Life After July 1994: The Long Road to Justice

Stopping the machetes was step one. Step two was trying to figure out what to do with the hundreds of thousands of people who had participated in the killing. The Rwandan justice system was destroyed. If they had tried every suspect in a traditional court, it would have taken 200 years.

This led to the Gacaca courts.

These were community-led trials held on grass patches in villages. It wasn't perfect. It was raw. Victims had to sit across from their neighbors and ask, "Where did you bury my family?" It was a unique, homegrown way to end the cycle of violence that traditional Western law couldn't handle.

What We Can Learn From the End of the 1994 Genocide

If you're looking for a takeaway, it’s that "never again" is a pretty hollow phrase if there isn't a plan to back it up. Rwanda's recovery has been miraculous in some ways—it's now one of the safest and cleanest countries in Africa—but the scars are deep.

The way it ended shaped the entire Great Lakes region of Africa. The spillover of the genocidal forces into the Congo triggered the First and Second Congo Wars, which killed millions more. The end of one tragedy was effectively the prologue to another.

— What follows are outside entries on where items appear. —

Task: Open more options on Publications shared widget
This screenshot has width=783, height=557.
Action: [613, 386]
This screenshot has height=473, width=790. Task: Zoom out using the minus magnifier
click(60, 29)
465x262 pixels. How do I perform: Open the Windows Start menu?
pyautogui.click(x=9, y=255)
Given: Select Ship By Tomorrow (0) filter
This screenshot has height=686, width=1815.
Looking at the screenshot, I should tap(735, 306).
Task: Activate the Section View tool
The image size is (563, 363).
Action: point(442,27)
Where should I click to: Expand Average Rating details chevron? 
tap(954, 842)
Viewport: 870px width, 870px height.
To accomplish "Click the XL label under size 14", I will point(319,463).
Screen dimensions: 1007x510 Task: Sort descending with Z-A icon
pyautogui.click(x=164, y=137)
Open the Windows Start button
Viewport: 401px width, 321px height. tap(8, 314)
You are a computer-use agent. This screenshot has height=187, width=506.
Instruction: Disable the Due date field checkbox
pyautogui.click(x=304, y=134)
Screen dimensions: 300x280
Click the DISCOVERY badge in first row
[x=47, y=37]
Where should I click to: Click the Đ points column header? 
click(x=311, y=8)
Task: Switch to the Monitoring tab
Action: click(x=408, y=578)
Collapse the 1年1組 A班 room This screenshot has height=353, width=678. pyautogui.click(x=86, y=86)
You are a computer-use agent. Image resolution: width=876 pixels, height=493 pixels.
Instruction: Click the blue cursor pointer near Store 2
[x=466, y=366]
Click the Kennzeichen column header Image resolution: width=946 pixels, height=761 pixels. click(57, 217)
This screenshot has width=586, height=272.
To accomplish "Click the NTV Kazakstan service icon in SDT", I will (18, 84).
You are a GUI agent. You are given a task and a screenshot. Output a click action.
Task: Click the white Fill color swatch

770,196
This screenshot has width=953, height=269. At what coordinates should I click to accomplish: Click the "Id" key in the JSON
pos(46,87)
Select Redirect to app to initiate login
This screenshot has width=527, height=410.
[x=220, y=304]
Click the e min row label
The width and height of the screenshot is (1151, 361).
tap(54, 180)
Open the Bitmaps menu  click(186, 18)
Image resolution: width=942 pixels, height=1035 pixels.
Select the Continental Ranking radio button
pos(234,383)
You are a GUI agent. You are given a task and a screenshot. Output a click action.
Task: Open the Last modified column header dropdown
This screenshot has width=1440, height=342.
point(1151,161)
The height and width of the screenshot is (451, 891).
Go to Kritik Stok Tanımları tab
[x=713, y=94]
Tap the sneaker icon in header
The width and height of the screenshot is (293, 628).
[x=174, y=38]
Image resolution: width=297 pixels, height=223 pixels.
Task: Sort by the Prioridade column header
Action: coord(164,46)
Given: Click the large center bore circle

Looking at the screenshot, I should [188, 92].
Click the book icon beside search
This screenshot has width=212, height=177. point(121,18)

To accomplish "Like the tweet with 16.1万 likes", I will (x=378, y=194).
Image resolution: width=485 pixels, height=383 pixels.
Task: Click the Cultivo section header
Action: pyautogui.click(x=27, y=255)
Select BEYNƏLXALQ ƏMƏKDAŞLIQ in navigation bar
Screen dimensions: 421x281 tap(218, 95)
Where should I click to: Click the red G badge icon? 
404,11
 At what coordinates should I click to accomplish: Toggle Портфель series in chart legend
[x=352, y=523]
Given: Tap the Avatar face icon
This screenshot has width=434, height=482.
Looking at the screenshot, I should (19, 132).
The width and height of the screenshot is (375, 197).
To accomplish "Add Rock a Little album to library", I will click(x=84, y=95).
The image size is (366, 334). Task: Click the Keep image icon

Practical Steps for Deeper Understanding:

  • Read Primary Accounts: Check out Shake Hands with the Devil by Roméo Dallaire. It’s a gut-wrenching look at what it’s like to watch a genocide happen when your hands are tied by bureaucracy.
  • Visit the Memorials: If you ever travel to Kigali, the Kigali Genocide Memorial is essential. It’s not just a museum; it’s a burial site for 250,000 people. It puts the "end" of the genocide into a context that no article ever can.
  • Support Grassroots Reconciliation: Organizations like AERG (Association des Etudiants Rescapés du génocide) work with survivors. Understanding the "end" means understanding the lifelong support survivors need.
  • Study the Gacaca System: Look into how localized justice works. It’s a fascinating case study for anyone interested in sociology or law.

The genocide ended through a combination of military force by the RPF and the total collapse of the extremist government. It wasn't a peaceful resolution; it was a total victory for one side that left a broken nation to pick up the pieces. Understanding that distinction is the only way to truly grasp Rwandan history.


Next Steps for Research:
To get a full picture of the post-genocide era, you should investigate the "Gacaca court" system specifically. These community trials were the primary mechanism for social "ending" and reconciliation, moving beyond the military conclusion of the conflict. Additionally, researching the impact of the RPF's victory on the neighboring Democratic Republic of Congo will explain why the regional tensions haven't fully dissipated even decades later.